PAGE TEXT:
= Beginning of Section =

Genetic and environmental components of human leukocyte gene expression variation in Morocco
In humans, study of how environment and genome interact to shape phenotypic variation is particularly relevant to understanding the origins of complex diseases and the increase in their prevalence coinciding with major shifts from traditional to urbanized lifestyles. Gene expression is the first step in a complex and multi-step process towards the production of higher-level phenotypes. While genetic analysis of gene expression variation in humans using cell lines and clinical samples is subject to extensive research, little is known about the contributions of environment and geography to transcriptional variation.
To estimate these contributions, I examined gene expression in peripheral blood leukocyte samples from 46 desert nomadic, mountain agrarian and coastal urban Moroccan Amazigh individuals. Strikingly, as much as one third of the leukocyte transcriptome was found to be differentially expressed among lifestyles. Genome-wide polymorphism analysis indicates that genetic differentiation in the total sample is limited and is unlikely to explain the expression divergence. Methylation profiling of 1,505 CpG sites suggests limited contribution of methylation to the observed differences in gene expression.
To estimate the contributions of genetic and environmental factors jointly, I generated gene expression profiles and whole genome genotypic data from 208 and 203 individuals, respectively, from leukocyte samples of two groups of urban dwellers and two groups of rural villagers representing Arab and Amazigh ethnicities in southern Morocco. Again, the analysis revealed strong effects of environmental geography but also suggested that the interplay between non-genetic environmental factors and genes is a major modulator of the transcriptome. Both studies confirm that genetic factors are neither the sole, nor even the major, source of variation affecting the leukocyte transcriptome. The amplitude and functional characteristics of the observed differences in both studies suggest a significant impact on immune response and disease susceptibility.

= End of Section =

PROMPT 1: In the abstract on leukocyte gene expression in Morocco, reproduce everything from "To estimate these" down to "in gene expression.".
PROMPT 2:
Answer these questions using the abstract on leukocyte gene expression in Morocco:
(a) What is described as the first step in the process toward producing higher-level phenotypes?
(b) How many individuals provided peripheral blood leukocyte samples in the first study?
(c) From how many individuals were gene expression profiles generated in the joint study?
You won't need the lines that come after this text.

DATA UNDER STUDY:
= Beginning of Section =

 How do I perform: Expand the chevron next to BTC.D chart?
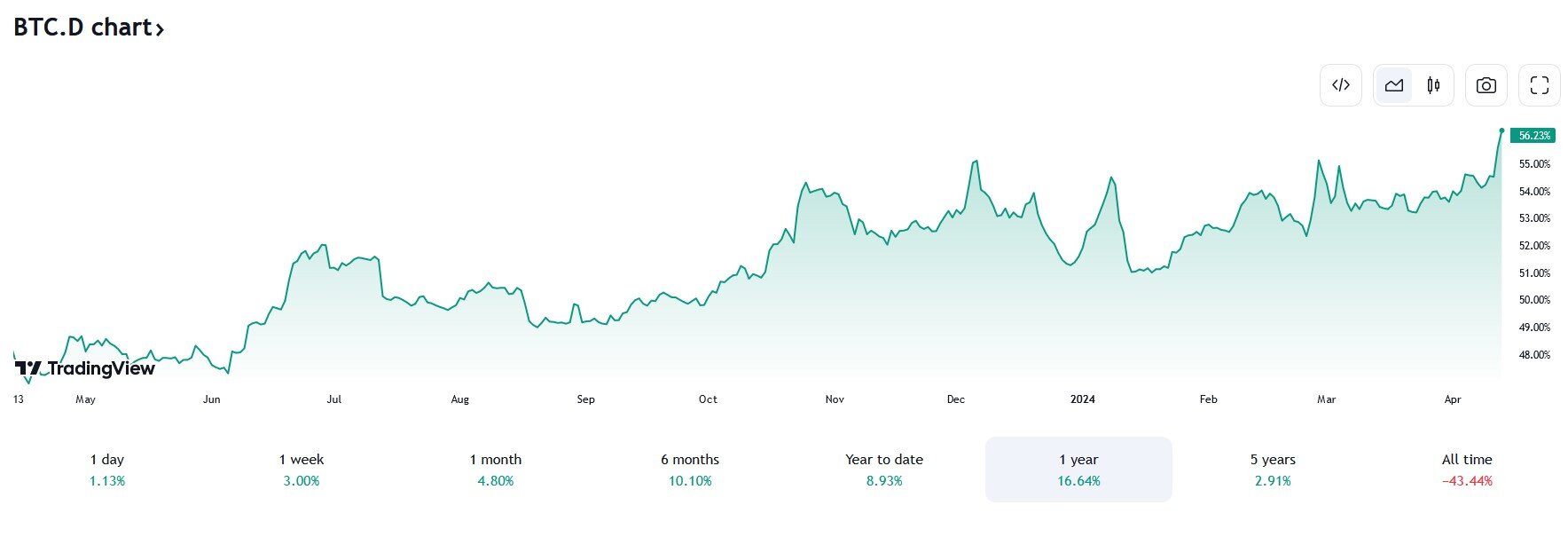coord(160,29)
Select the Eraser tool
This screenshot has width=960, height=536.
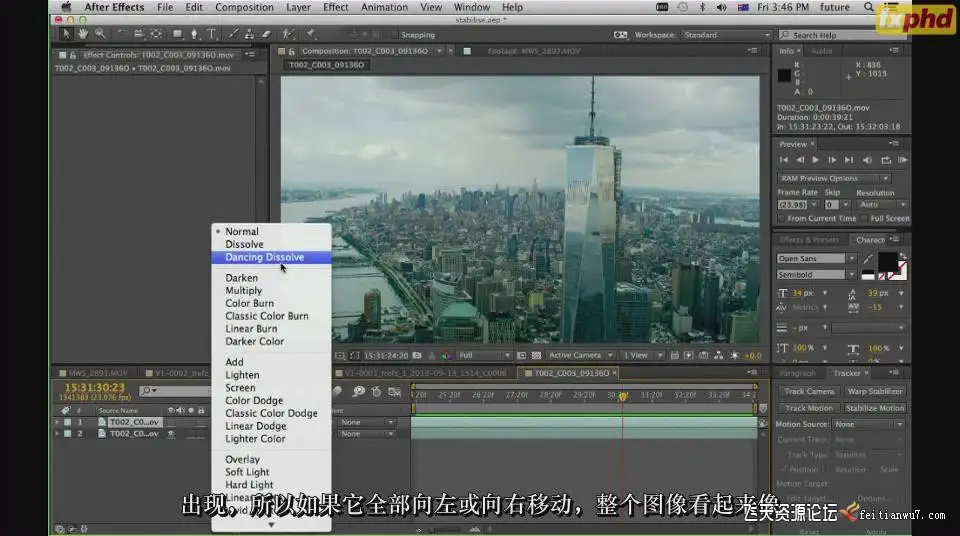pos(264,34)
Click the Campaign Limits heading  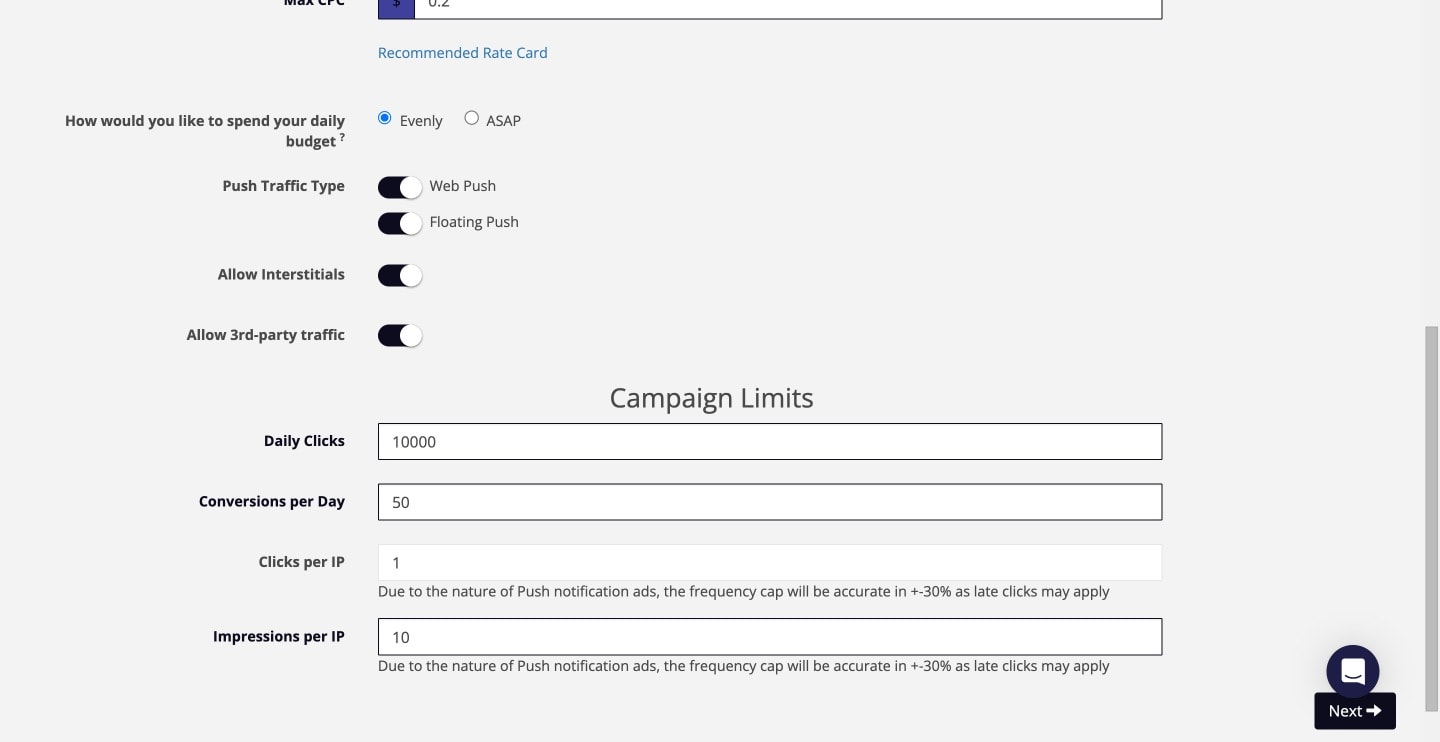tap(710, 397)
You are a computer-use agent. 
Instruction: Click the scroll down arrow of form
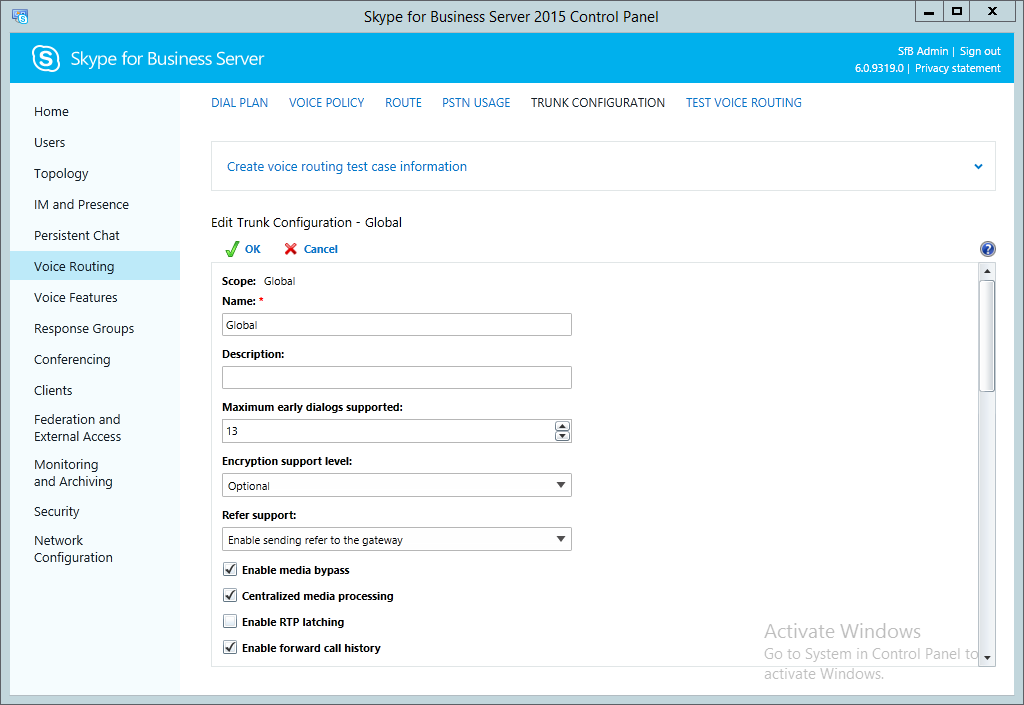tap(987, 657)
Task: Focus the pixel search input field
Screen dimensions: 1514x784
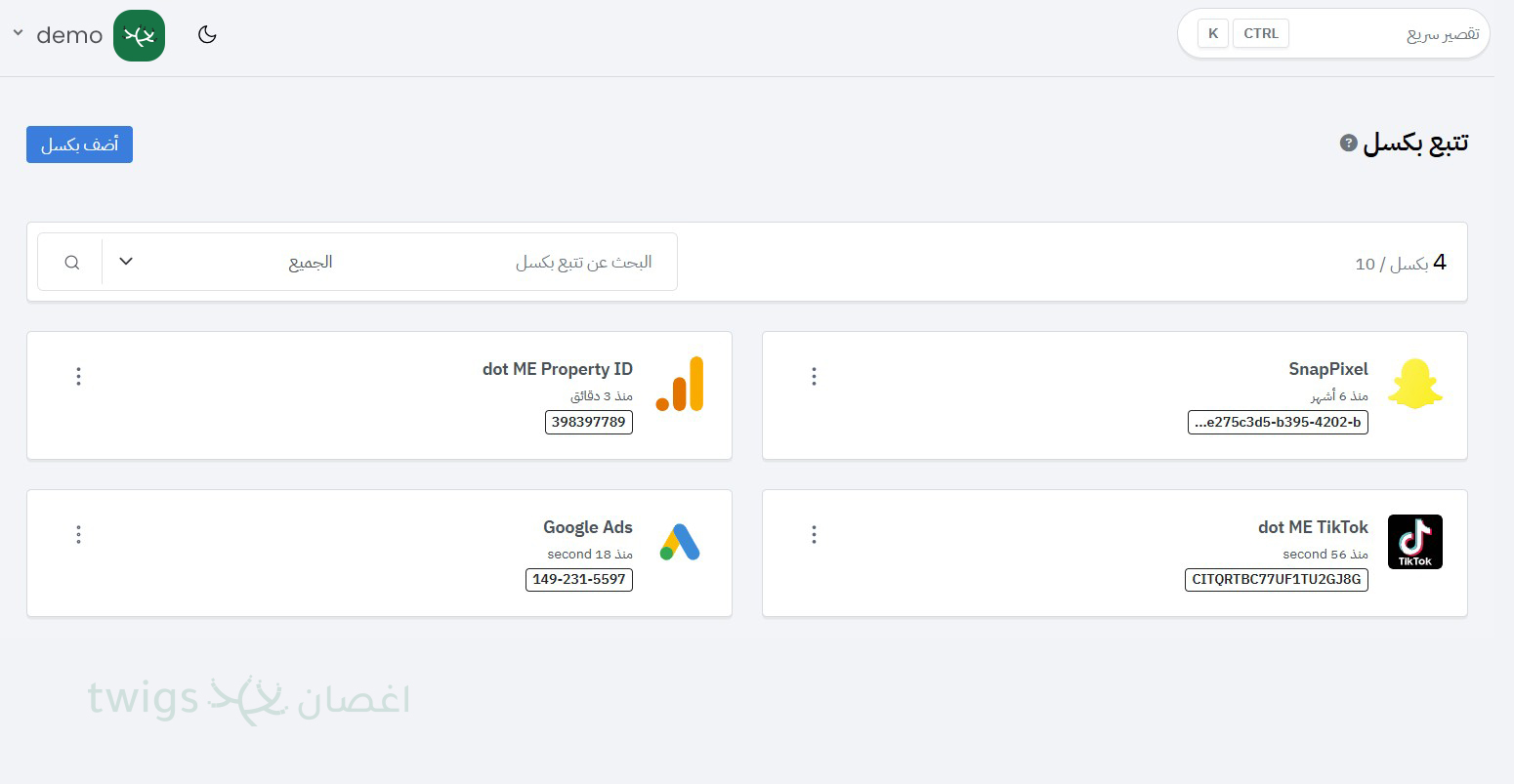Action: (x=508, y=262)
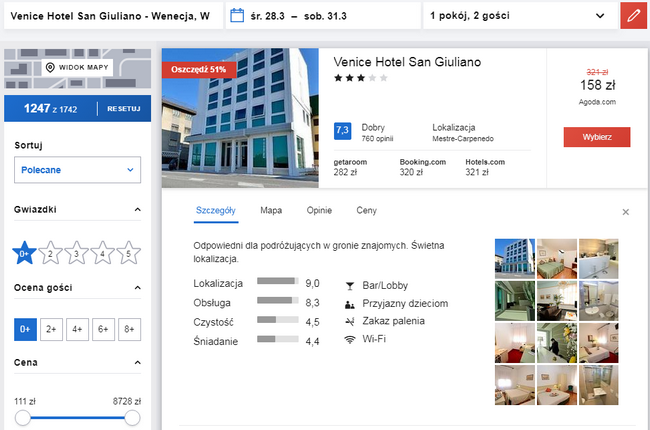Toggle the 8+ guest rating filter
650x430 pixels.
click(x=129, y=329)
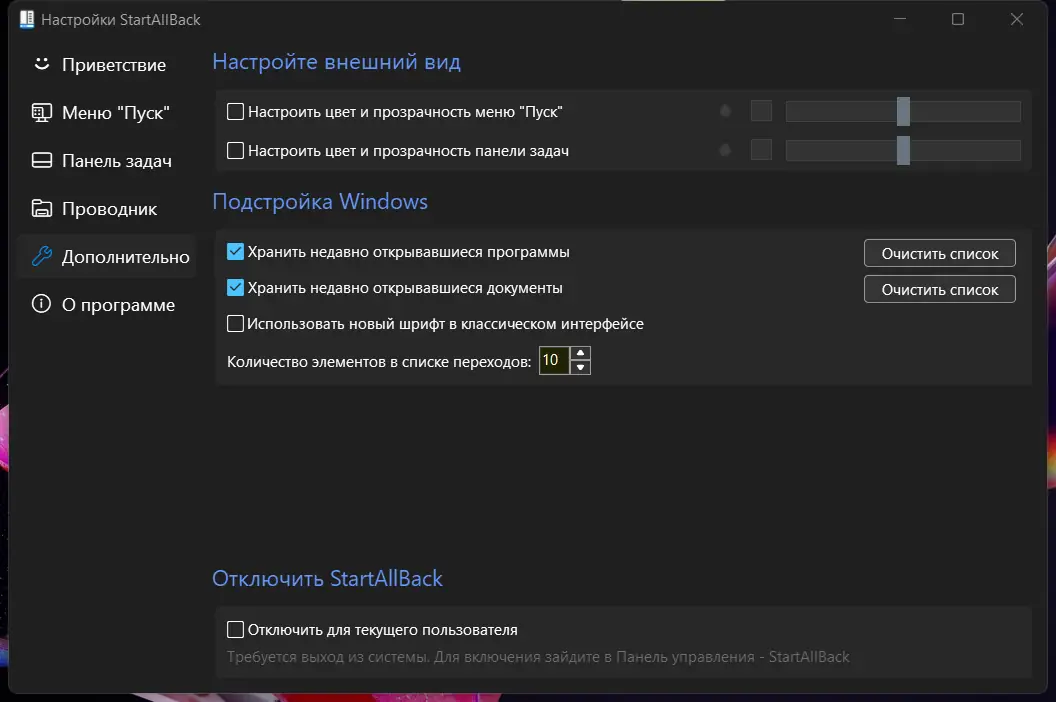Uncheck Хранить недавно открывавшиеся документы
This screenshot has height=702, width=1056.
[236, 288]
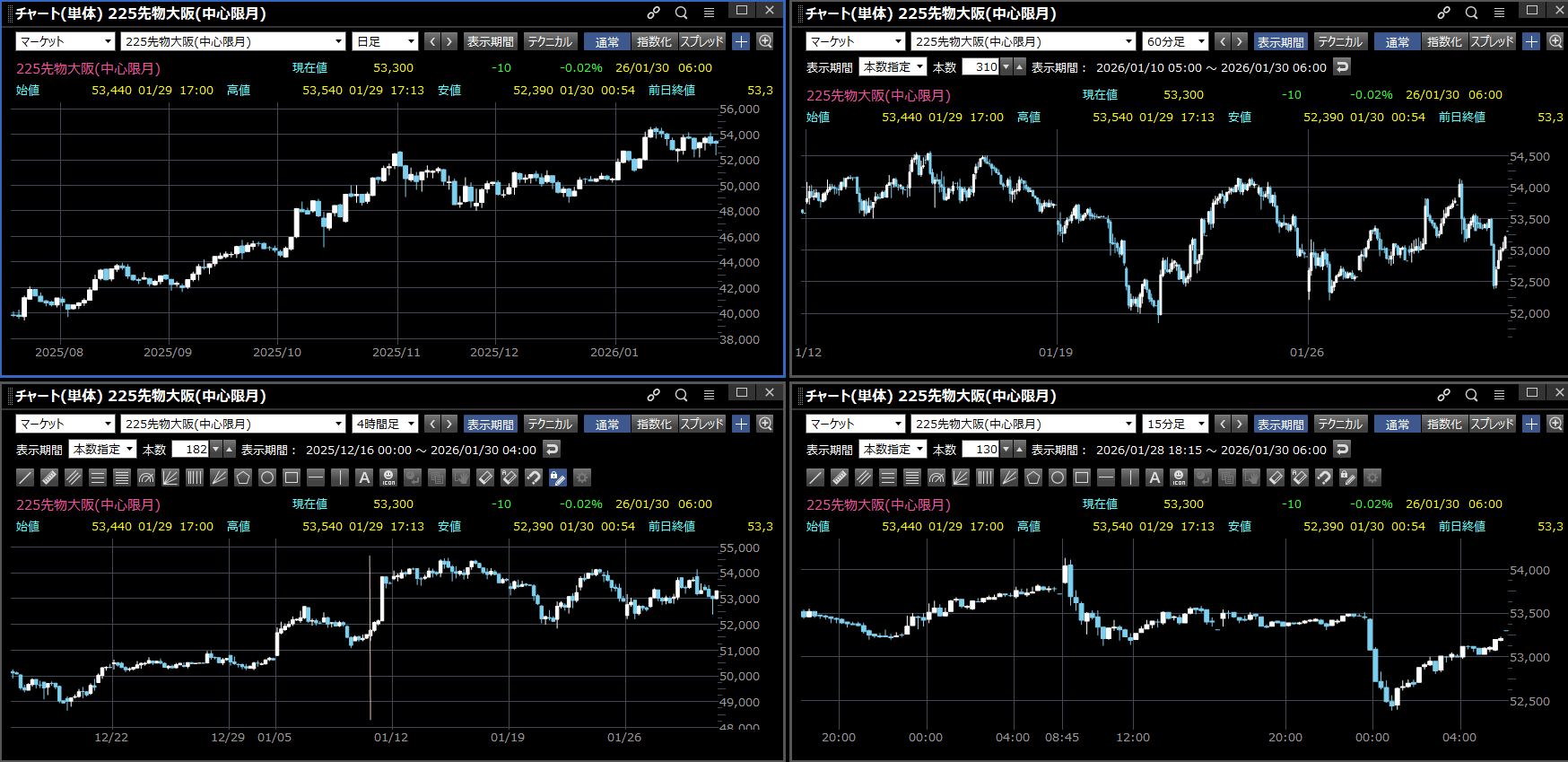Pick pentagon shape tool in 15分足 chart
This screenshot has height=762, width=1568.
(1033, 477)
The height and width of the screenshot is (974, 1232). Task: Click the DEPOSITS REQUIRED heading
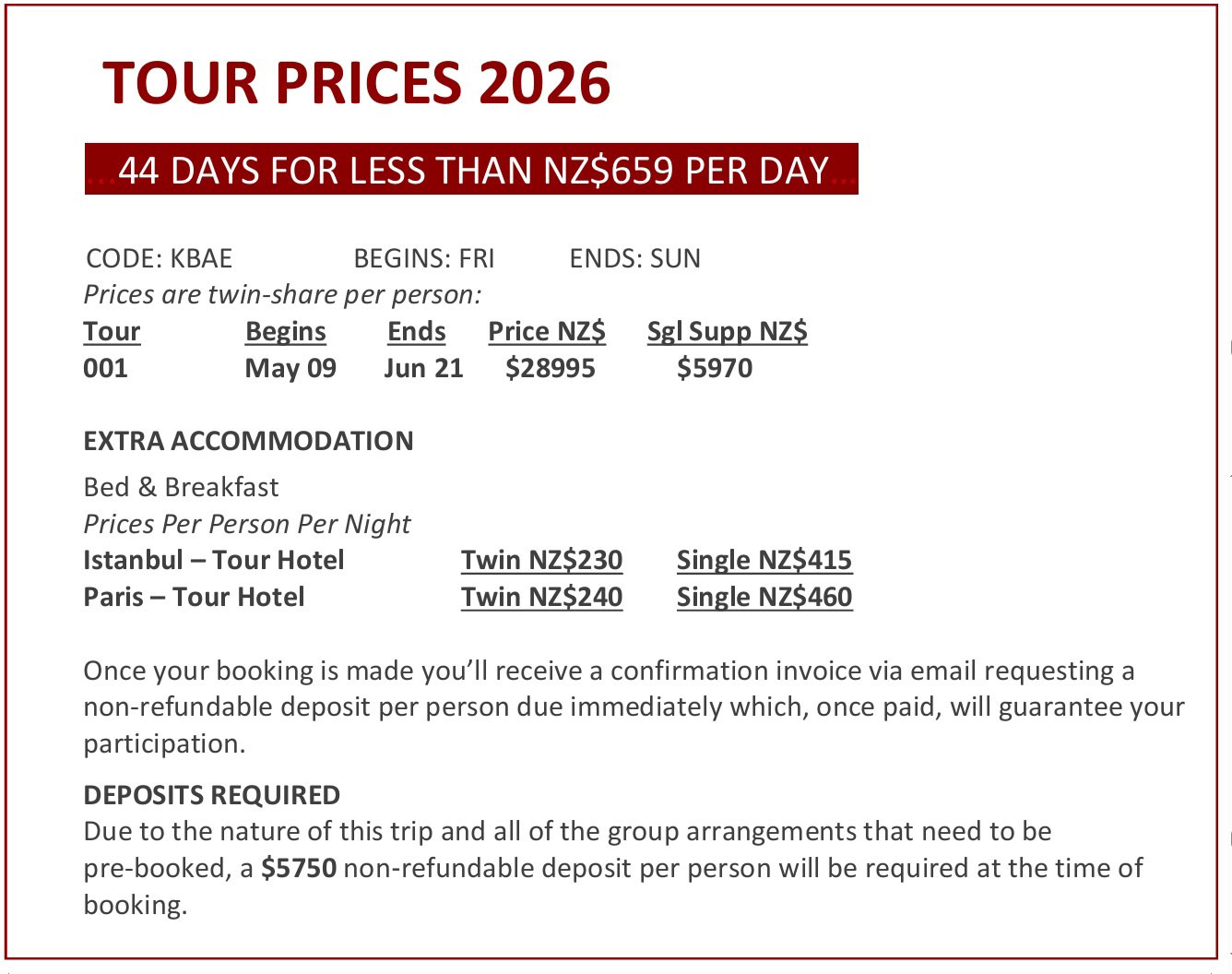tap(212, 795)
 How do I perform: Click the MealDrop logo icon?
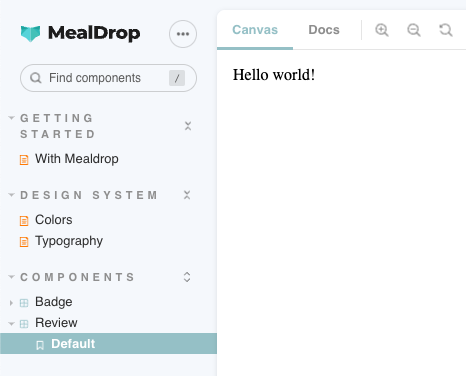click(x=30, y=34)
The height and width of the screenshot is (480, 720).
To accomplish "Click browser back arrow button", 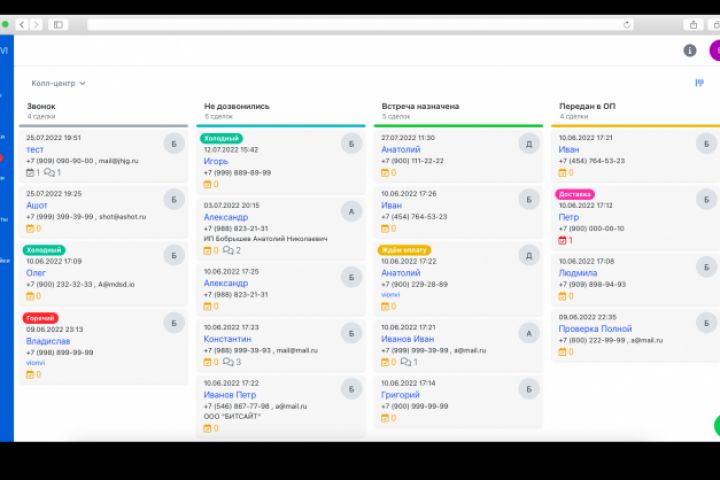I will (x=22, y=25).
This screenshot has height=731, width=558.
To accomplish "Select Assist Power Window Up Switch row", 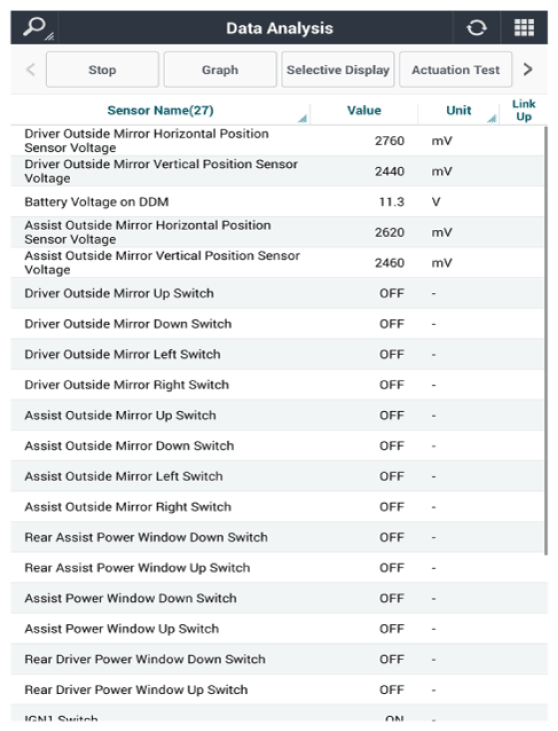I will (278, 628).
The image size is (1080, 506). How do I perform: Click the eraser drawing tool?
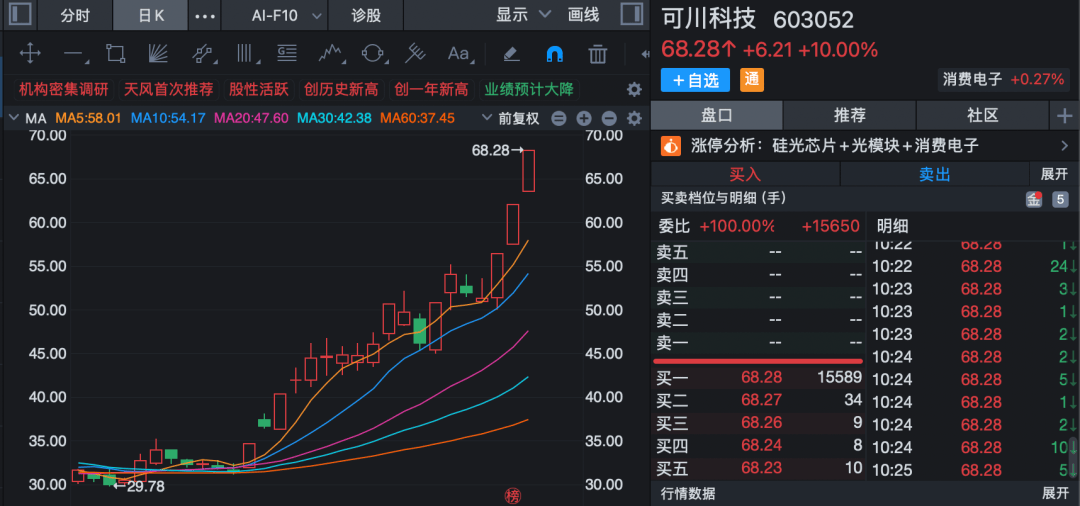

= End of Section =

YOUR SOLUTION 1:
To estimate these contributions, I examined gene expression in peripheral blood leukocyte samples from 46 desert nomadic, mountain agrarian and coastal urban Moroccan Amazigh individuals. Strikingly, as much as one third of the leukocyte transcriptome was found to be differentially expressed among lifestyles. Genome-wide polymorphism analysis indicates that genetic differentiation in the total sample is limited and is unlikely to explain the expression divergence. Methylation profiling of 1,505 CpG sites suggests limited contribution of methylation to the observed differences in gene expression.

YOUR SOLUTION 2:
(a) Gene expression.
(b) 46 individuals.
(c) 208 individuals.